When Sokom attended one of the AOC community health programmes in her village, she began to realise that for many years she had lived without vital information about healthcare, information that could make a big difference to both her and her family. She admits that, prior to attending the AOC training: “I didn’t really care about my health or the environment around my house. No one ever told me it was important.”
That has all changed now, along with the circumstances in which Sokom and the six children who still stay with her currently live. She explains how headaches, colds, flu and other illnesses were previously a regular feature of life in her home. Ignorant of the causes of many of these ailments, Sokom resorted to more traditional healing methods such as rubbing a burning coin on the back of her children in an attempt to alleviate their symptoms.
“We have not been sick for a long time now,” she exclaims, smiling confidently and explaining how she has reduced her rate of ‘coining’ from three times per month to about twice a year. But the new knowledge Sokom has gained has come with a price - the cost of knowing that she could have prevented her husband from dying.
“If I had known then what I know now, I don’t think he would have had to die,” she confesses. “But there was no AOC person there to teach us or help us.”
With the training she has received from AOC, Sokom is now able to pass on vital information about preventative healthcare to others in the village, information that may spare them the same fate that befell her husband.
Sokom is not just trying to teach others about preventive healthcare, she is making a success of it. She attracts between 20 – 30 people each week to her public seminars, covering topics as diverse as washing your hands, preparing food, cleaning the house and how to prevent diseases such as typhoid, dengue fever and malaria.
”I want to teach others what I know because I think it can make a real difference to their lives,” Sokom explains, detailing how around 70% of the villagers have attended at least one of her sessions. “It could even help save a life,” she adds.
Sokom’s circumstances have changed not only because of the training she has received, but also as a result of her decision to become a Christian four years ago. “I know that Jesus is real and that he has always been there for me,” she says, with conviction. “I know that he answers my prayers, both physical and spiritual.”
This holistic transformation of Sokom’s life has been infectious, with her children also choosing to believe in Jesus attend church with their mother.
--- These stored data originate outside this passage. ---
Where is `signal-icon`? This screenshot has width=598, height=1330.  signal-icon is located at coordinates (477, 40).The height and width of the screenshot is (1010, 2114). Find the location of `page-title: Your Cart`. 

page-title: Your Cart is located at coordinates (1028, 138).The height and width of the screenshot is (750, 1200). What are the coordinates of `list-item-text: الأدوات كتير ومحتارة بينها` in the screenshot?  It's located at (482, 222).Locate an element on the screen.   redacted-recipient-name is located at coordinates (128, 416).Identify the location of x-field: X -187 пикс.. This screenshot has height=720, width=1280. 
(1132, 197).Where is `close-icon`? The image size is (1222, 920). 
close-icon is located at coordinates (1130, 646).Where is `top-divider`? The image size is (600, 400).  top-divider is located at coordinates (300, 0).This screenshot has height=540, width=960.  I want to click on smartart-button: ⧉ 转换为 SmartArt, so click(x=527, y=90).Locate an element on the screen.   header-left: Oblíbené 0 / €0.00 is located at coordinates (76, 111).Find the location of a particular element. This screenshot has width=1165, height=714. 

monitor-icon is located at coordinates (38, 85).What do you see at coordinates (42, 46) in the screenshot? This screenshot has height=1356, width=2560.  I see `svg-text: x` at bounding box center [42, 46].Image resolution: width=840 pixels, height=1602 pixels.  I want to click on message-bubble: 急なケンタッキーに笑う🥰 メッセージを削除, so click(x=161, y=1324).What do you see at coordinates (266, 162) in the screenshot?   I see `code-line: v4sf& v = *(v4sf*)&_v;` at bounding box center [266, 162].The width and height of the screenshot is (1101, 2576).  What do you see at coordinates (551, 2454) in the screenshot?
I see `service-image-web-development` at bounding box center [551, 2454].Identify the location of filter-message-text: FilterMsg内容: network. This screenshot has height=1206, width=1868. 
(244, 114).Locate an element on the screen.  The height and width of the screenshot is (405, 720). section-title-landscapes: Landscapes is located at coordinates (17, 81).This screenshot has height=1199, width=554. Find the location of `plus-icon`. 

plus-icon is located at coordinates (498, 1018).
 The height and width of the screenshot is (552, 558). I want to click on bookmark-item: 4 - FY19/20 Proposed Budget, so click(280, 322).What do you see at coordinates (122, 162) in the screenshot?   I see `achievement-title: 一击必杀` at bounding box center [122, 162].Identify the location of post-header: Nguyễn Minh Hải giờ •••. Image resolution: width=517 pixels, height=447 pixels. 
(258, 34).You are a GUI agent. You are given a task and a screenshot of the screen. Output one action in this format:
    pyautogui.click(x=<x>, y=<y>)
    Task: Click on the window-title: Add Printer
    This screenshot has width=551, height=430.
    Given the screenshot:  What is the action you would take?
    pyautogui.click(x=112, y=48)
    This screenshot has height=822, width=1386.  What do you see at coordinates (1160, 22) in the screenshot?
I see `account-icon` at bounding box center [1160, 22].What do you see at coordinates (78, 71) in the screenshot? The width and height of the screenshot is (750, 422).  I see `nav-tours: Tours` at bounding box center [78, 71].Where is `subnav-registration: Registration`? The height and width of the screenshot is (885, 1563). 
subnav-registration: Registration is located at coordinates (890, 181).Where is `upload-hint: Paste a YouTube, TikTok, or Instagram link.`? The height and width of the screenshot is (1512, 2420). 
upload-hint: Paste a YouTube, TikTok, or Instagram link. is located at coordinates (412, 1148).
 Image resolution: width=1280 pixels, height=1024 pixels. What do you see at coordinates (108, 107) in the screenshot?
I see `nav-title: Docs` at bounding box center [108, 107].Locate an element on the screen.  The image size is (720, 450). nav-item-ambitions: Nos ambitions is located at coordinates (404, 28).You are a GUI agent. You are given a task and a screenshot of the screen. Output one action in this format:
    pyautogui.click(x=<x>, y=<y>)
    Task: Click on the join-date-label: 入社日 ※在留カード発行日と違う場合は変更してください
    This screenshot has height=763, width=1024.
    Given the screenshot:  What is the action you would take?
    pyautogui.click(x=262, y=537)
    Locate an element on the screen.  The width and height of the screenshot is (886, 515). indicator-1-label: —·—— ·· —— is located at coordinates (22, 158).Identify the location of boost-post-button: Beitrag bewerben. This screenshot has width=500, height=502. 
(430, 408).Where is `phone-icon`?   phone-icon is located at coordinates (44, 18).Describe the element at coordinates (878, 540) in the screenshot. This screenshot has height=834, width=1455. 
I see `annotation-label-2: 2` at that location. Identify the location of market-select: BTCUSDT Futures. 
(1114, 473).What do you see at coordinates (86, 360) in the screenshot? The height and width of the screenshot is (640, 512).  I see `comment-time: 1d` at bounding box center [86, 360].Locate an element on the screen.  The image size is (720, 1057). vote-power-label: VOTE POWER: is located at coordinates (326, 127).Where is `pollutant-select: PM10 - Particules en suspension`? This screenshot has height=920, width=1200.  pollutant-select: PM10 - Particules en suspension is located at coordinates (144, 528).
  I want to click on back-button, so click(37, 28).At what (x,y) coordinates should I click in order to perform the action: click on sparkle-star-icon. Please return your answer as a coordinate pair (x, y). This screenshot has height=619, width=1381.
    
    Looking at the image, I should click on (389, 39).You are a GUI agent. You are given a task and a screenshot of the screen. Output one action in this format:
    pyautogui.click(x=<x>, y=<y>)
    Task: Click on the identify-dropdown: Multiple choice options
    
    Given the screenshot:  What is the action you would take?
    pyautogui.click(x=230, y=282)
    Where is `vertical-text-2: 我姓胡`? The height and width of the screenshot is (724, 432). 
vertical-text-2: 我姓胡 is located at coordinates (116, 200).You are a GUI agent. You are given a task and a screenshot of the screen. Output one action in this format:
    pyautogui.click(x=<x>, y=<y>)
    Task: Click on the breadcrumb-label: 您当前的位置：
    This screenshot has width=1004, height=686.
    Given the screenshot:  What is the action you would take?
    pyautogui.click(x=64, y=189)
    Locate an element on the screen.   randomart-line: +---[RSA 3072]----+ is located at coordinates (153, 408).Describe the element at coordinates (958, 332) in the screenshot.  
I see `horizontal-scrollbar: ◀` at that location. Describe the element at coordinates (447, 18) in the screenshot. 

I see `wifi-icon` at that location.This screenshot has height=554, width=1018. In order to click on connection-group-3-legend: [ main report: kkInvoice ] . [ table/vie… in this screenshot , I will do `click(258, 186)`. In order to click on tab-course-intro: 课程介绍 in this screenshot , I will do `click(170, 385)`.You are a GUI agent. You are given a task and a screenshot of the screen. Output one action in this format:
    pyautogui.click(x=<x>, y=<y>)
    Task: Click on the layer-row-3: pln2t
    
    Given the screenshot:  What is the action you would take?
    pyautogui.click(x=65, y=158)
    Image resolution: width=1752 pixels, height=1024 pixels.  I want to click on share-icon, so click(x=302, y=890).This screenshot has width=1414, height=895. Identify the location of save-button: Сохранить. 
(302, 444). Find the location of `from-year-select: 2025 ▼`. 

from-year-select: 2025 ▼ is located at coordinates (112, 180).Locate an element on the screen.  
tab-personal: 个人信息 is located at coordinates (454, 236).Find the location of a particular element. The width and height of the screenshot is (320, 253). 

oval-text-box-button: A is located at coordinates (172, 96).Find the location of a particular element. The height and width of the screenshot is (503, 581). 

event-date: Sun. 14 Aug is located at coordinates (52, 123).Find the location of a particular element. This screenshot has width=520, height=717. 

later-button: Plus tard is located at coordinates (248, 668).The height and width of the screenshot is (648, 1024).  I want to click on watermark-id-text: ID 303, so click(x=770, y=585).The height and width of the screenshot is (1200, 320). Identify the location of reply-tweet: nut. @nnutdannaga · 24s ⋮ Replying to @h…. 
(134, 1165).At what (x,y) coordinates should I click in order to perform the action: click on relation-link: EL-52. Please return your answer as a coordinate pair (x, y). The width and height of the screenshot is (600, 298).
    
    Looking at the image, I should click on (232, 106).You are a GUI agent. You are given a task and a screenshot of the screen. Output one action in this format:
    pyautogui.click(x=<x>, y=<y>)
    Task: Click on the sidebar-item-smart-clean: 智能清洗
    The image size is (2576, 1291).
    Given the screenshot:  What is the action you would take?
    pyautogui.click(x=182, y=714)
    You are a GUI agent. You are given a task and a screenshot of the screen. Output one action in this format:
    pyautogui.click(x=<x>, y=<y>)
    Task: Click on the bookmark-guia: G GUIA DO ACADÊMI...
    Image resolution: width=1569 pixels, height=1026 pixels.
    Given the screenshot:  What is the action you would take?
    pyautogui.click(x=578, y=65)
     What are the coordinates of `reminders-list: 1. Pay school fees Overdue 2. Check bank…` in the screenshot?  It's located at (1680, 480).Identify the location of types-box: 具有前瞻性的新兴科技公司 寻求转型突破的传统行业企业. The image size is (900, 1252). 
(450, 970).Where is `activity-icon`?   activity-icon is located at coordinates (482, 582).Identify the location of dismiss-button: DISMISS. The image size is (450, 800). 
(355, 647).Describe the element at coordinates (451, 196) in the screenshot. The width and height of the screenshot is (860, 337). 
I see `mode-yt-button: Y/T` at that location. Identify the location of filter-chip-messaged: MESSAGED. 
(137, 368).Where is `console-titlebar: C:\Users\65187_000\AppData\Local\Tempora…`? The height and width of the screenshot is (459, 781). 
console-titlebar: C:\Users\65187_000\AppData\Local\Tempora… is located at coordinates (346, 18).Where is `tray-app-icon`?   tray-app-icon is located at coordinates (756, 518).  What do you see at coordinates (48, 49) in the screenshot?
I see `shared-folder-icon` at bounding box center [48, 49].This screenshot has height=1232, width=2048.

Sokom’s faith has also led her to become involved in an AOC special interest group, a group of Christian widows from the local area who are determined to bring hope to others – both physical and spiritual.
Her smile broadens as she expresses gratitude to the AOC staff who have committed to helping her become a helper of others. “I hope they keep working here for many years to come and that their activities keep growing, just like my family has.”